Recently, the Alibaba Dharma Machine Intelligence Laboratory launched a new generation of speech recognition model DFSMN to increase the global speech recognition accuracy rate to 96.04% (this data test is based on LibriSpeech, the world's largest free speech recognition database).
The voice recognition team at the Boomerang Machine Intelligence Lab dominated the development of this model and announced the open source to companies and individuals worldwide. Compared to the most widely used LSTM models in the industry, the DFSMN model has faster training and higher recognition accuracy. With the new DFSMN model of smart audio or smart home devices, 3 times faster than previous generations of deep learning and training, speech recognition speed increased by 2 times.
Figure: Alibaba has developed its own DFSMN speech recognition model on the GitHub platform.
At the recent Yunqi Conference Wuhan Summit, the AI Cashier with the DFSMN speech recognition model accurately identified the user's voice order list in a noisy environment in a PK with a live clerk. Within seconds, 34 cups of coffee were ordered. In addition, the automatic ticketing machine equipped with this voice recognition technology has also been on the Shanghai Metro's "gang".

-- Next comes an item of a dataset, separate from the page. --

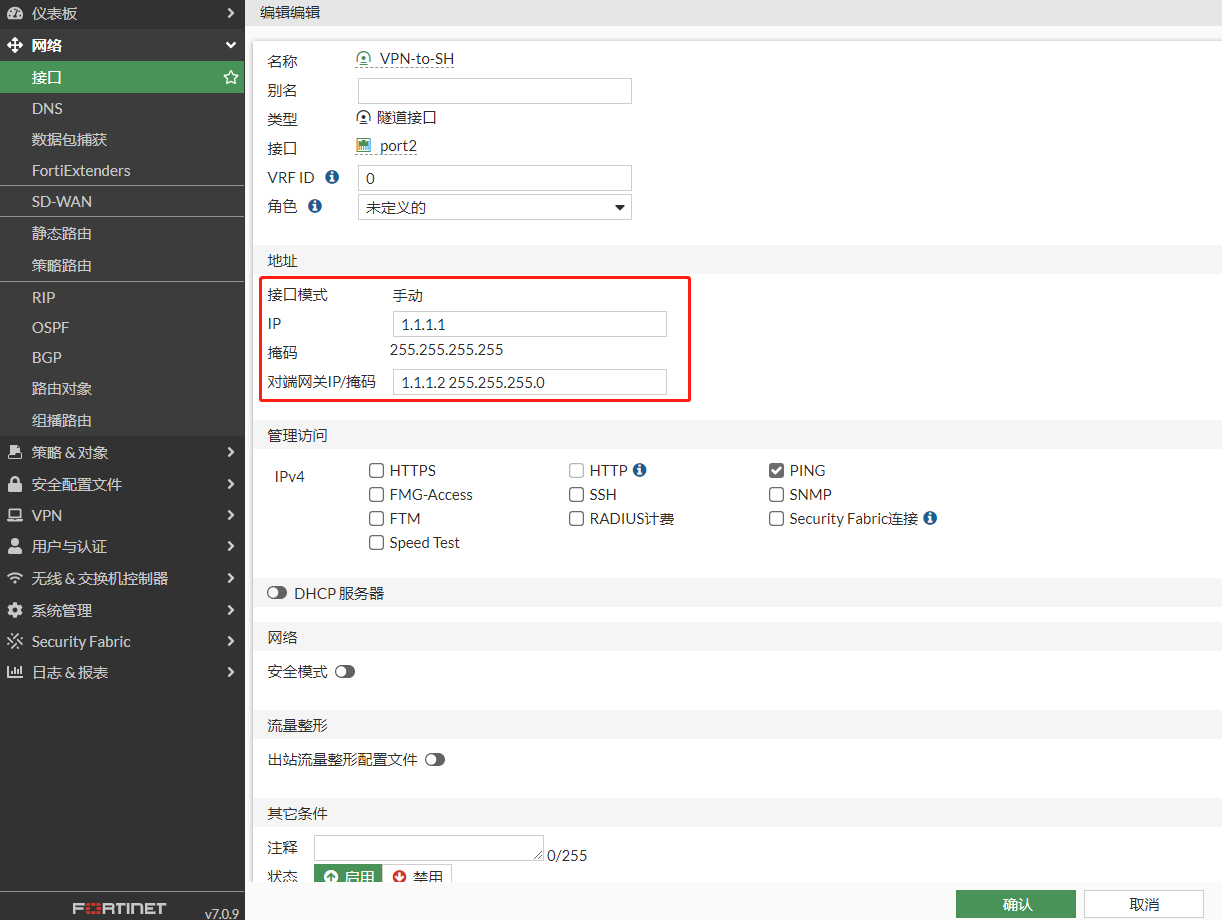Toggle the DHCP 服务器 switch
The image size is (1222, 920).
277,593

Xie Lei, a well-known speech recognition expert and professor at Northwestern Polytechnical University, said: "This is an open source DFSMN model of Ali. It is a groundbreaking improvement in the accuracy of speech recognition. It is one of the most representative results of deep learning in the field of speech recognition in recent years. Has a huge impact on the global academic community and AI technology applications. “Industry sources said that DFSMN is expected to become one of the most important acoustic identification models in the global speech recognition field, following the traditional LSTM model.